**Problem description**
Rewrite the rows from the line with "has height=769, width=1212." up to and including the line with "visualizar-documentos-label: VISUALIZAR DOCUMENTOS IMPORTADOS is", substituting "measures" for "has" and leaving all else unchanged.

**Collection entries**

+===+

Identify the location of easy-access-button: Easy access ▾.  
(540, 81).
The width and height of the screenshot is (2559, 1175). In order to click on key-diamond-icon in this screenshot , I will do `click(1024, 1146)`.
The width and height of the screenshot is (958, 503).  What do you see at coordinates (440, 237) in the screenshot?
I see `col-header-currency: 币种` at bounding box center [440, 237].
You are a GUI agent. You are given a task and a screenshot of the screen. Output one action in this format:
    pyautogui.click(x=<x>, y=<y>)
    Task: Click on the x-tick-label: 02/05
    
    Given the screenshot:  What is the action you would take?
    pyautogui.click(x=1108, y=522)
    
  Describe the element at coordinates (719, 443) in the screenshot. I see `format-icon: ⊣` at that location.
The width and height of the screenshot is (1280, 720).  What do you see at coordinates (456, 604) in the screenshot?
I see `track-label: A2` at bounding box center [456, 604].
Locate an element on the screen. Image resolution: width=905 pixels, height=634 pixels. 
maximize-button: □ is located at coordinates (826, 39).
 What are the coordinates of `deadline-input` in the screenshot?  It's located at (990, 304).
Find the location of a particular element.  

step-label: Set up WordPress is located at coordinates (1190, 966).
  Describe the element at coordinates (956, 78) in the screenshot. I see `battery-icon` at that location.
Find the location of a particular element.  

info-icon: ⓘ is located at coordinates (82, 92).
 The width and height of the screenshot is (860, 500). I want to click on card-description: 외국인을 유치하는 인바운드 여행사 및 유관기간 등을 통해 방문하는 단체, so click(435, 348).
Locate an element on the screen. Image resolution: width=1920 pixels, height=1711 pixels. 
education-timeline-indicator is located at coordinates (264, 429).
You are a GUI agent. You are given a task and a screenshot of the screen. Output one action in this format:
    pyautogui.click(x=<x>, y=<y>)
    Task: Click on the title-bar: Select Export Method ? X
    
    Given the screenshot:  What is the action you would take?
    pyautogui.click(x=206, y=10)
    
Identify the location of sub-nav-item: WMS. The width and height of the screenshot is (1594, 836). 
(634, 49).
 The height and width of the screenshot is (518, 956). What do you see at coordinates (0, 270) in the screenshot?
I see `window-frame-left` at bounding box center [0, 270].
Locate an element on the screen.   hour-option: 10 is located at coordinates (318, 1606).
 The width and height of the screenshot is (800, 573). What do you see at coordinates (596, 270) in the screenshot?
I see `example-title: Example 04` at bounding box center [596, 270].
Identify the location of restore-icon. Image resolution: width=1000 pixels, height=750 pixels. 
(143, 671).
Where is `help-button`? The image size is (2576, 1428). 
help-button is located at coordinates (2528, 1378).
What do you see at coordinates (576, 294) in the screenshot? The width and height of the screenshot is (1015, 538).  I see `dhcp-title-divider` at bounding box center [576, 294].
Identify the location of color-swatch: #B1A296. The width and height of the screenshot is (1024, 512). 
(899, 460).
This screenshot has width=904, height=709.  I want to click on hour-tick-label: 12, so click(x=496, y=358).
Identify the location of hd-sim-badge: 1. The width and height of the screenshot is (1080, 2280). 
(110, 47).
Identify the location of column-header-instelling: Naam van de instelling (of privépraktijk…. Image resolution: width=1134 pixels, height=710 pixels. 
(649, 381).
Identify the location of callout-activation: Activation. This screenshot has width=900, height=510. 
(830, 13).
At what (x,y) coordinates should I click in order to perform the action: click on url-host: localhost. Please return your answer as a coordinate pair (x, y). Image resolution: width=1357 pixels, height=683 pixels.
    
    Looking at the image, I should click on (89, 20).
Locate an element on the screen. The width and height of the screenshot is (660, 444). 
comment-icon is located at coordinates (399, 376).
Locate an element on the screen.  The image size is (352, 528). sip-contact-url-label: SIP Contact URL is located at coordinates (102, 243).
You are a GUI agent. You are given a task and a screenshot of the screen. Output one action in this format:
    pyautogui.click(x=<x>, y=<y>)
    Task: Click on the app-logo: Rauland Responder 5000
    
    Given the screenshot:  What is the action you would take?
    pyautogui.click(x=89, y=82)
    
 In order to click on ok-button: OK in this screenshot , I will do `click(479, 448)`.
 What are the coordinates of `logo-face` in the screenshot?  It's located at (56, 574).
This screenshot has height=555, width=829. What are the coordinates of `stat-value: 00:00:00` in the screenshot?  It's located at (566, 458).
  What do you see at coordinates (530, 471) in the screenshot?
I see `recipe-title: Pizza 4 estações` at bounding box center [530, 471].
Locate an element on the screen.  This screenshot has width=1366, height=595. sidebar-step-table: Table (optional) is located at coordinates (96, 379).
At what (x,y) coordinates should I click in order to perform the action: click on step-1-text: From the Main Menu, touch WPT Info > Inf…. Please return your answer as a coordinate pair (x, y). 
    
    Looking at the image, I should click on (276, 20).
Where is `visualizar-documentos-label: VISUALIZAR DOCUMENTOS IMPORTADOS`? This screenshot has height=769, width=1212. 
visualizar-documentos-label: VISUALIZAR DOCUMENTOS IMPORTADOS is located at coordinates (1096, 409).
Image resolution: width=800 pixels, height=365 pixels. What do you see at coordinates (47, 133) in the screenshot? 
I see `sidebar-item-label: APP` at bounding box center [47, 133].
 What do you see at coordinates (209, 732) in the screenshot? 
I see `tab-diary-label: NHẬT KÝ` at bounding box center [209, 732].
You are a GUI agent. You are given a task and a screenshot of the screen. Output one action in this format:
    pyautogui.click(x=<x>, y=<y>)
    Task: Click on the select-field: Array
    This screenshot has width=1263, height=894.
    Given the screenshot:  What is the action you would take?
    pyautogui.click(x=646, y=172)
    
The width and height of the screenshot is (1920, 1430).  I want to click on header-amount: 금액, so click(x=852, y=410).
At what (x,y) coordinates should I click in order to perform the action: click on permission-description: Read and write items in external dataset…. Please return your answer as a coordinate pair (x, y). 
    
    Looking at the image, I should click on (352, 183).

+===+

**Solution to this problem**
Where is `visualizar-documentos-label: VISUALIZAR DOCUMENTOS IMPORTADOS`? This screenshot measures height=769, width=1212. 
visualizar-documentos-label: VISUALIZAR DOCUMENTOS IMPORTADOS is located at coordinates (1096, 409).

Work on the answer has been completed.